Lors d’une séance parlementaire animée ce vendredi 22 mai, le Premier ministre sénégalais Ousmane Sonko a adopté un ton combatif pour défendre les choix de son gouvernement devant l’Assemblée nationale. C’était sa cinquième intervention dans le cadre des questions d’actualité depuis l’arrivée au pouvoir du Pastef.
Une loi anti-homosexualité appliquée sans concession
Interpellé sur la récente législation qui alourdit les peines d’emprisonnement pour les relations homosexuelles, Ousmane Sonko a clairement indiqué que le texte ne serait pas suspendu. Plus d’une centaine de personnes ont déjà été interpellées en trois mois, et des intellectuels africains avaient publié une tribune le 18 mai pour demander un report de son application.
Le chef du gouvernement a rappelé que l’objectif était de « stopper la propagation de l’homosexualité » sur le territoire. Il a exigé de la justice une mise en œuvre « intégrale, neutre et rigoureuse » de la loi, précisant que personne ne serait épargné, y compris les personnalités influentes proches de son entourage, récemment visées par des arrestations.
Le Sénégal face aux pressions étrangères
Face aux réactions négatives suscitées par cette loi à l’international, Ousmane Sonko a balayé les critiques venues de l’étranger. Il a notamment pointé du doigt la France, évoquant des « postures spectaculaires » dans certains pays occidentaux.
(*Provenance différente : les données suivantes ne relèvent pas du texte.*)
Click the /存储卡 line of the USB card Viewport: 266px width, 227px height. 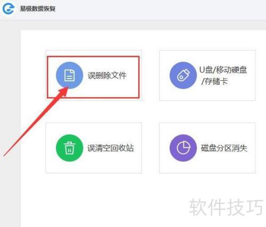214,81
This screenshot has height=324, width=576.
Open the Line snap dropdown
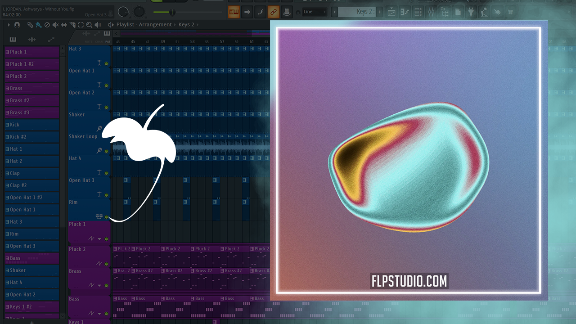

Dénonçant ce qu’il qualifie d’« oppression des valeurs occidentales », il a affirmé que l’homosexualité relève d’un choix personnel. « Si certains pays ont fait ce choix, c’est leur affaire, mais le Sénégal n’a aucune leçon à recevoir de qui que ce soit », a-t-il martelé. Il a même laissé entendre qu’un durcissement supplémentaire de la loi pourrait être envisagé si nécessaire.